Holger Marzen wrote:
>On Sat, 27 Sep 2003, David Griffiths wrote:
>
>
>
>>We are doing some performance testing among various databases (Oracle, MySQL
>>and Postgres).
>>
>>One of the queries is showing Postgres lagging quite a bit:
>>
>>SELECT count(*)
>>FROM commercial_entity, country, user_account, address_list
>>LEFT JOIN state_province ON address_list.state_province_id =
>>state_province.state_province_id
>>LEFT JOIN contact_info ON address_list.contact_info_id =
>>contact_info.contact_info_id
>>WHERE address_list.address_type_id = 101
>>AND commercial_entity.commercial_entity_id =
>>address_list.commercial_entity_id
>>AND address_list.country_id = country.country_id
>>AND commercial_entity.user_account_id = user_account.user_account_id
>>AND user_account.user_role_id IN (101, 101);
>>
>>
>
>I guess that this question has been discussed very often - but I cannot
>remember why exactly. Is there a pointer to a technical explanation?
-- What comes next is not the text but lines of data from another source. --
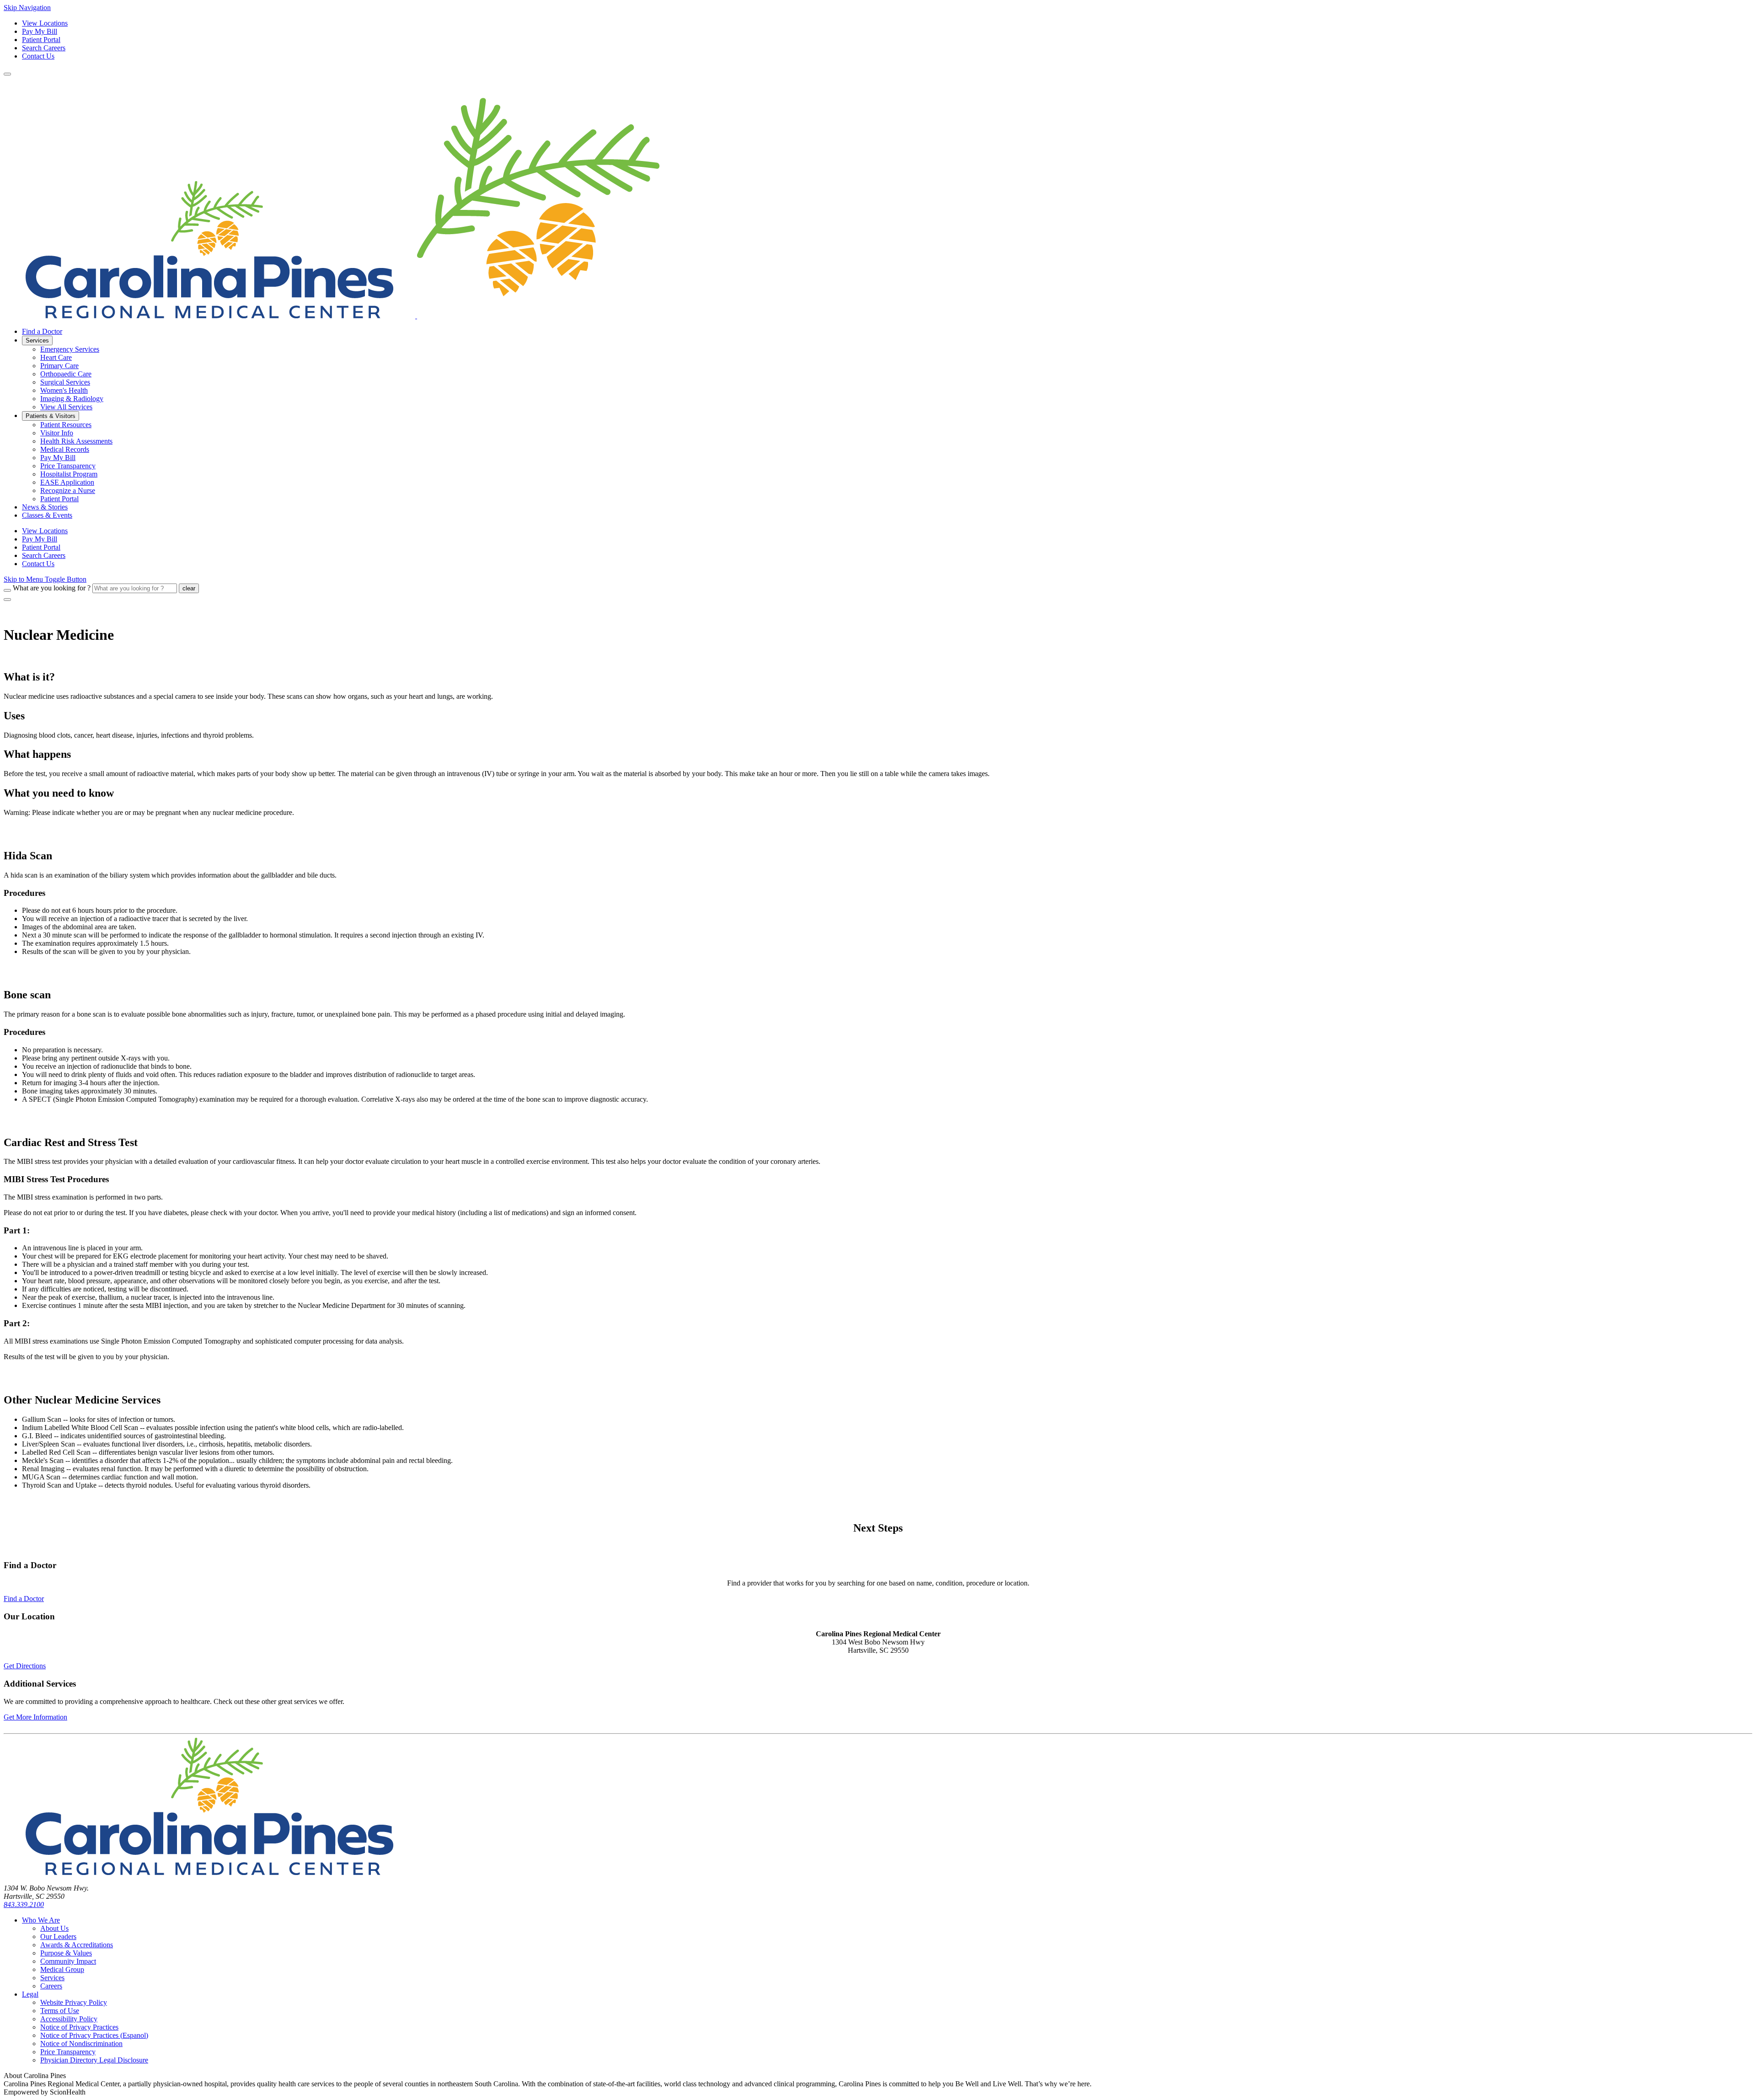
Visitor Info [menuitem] (56, 433)
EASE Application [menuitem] (67, 482)
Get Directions (25, 1666)
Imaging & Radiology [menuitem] (71, 398)
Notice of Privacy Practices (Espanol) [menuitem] (94, 2035)
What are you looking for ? (52, 588)
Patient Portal (41, 39)
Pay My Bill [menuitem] (57, 457)
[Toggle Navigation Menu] (7, 74)
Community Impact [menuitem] (68, 1961)
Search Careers (43, 48)
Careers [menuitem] (51, 1986)
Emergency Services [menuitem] (69, 349)
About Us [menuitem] (54, 1928)
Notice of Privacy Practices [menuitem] (79, 2027)
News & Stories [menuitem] (45, 507)
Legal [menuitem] (30, 1994)
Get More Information (35, 1717)
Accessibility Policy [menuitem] (68, 2019)
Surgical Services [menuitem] (65, 382)
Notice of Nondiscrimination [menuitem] (81, 2043)
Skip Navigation (27, 7)
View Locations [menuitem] (45, 531)
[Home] (209, 1872)
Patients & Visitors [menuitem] (50, 415)
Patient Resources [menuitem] (65, 425)
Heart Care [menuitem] (56, 357)
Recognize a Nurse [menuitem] (67, 490)
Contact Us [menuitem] (38, 564)
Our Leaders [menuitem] (58, 1936)
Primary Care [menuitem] (59, 366)
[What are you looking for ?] (7, 590)
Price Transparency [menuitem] (68, 466)
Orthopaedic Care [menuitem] (65, 374)
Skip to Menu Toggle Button (45, 579)
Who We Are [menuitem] (41, 1920)
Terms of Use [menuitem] (59, 2010)
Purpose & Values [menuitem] (66, 1953)
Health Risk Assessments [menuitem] (76, 441)
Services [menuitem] (37, 340)
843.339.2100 (24, 1904)
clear (188, 588)
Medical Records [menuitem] (64, 449)
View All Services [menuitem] (66, 407)
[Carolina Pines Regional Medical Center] (331, 316)
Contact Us (38, 56)
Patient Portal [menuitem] (59, 499)
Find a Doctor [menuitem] (42, 331)
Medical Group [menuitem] (62, 1969)
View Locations (45, 23)
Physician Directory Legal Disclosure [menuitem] (94, 2060)
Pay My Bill (39, 31)
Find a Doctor (24, 1598)
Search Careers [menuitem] (43, 555)
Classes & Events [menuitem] (47, 515)
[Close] (7, 599)
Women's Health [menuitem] (64, 390)
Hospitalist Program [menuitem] (68, 474)
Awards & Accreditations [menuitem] (76, 1945)
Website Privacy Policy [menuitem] (73, 2002)
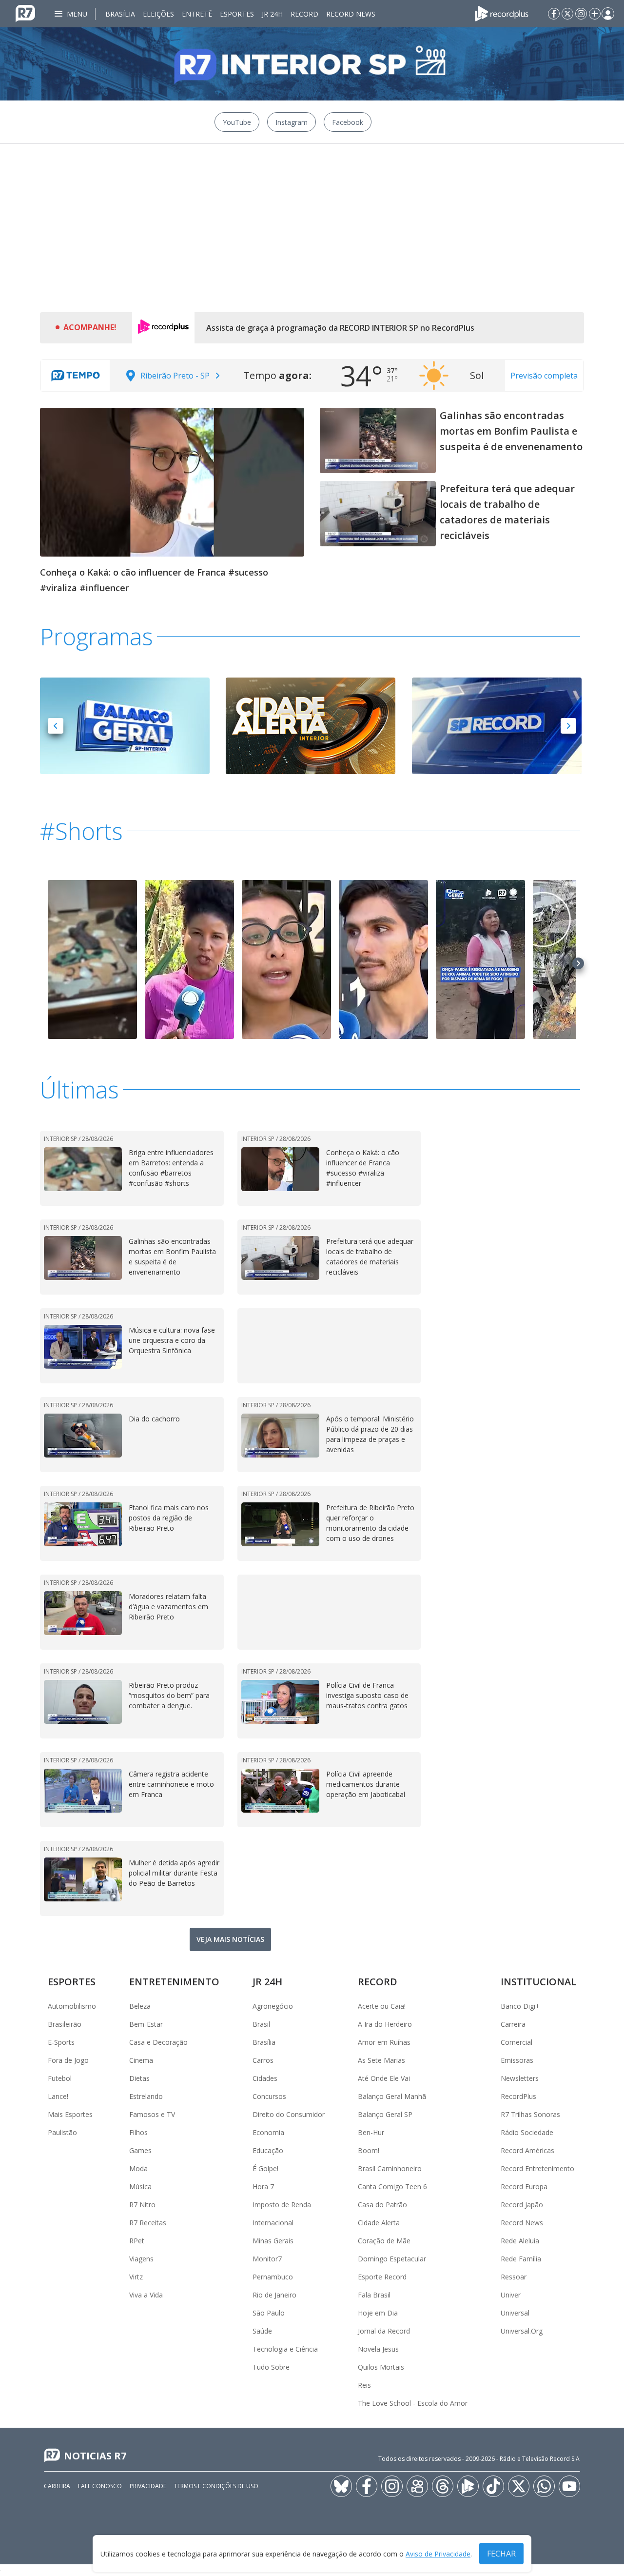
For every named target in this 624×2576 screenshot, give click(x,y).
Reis (364, 2385)
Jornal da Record (384, 2331)
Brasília (120, 14)
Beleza (140, 2006)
Has
>it something to do with MVCC? But ist it one of MVCC's benefits that we
>can make a consistent online backup without archiving redo locks (Oracle
>can't, DB2 can). Is DB2 slower than Oracle in such cases (count(*)) as
>well?
>
>Workaround:
>We can sometimes fake a bit to avoid such costly queries and set up a
>trigger that calls a function that increases a counter in a separate
>counter table. Then we are lightning-fast.
>
>But many users compain about PostgreSQL's poor count(*) performance,
>that's true and can be critical when someone wants to replace another
>database product by PostgreSQL.
>
>---------------------------(end of broadcast)---------------------------
>TIP 6: Have you searched our list archives?
>
> http://archives.postgresql.org
>
>
>
Yup, it'd be nice to have faster count(*) performance.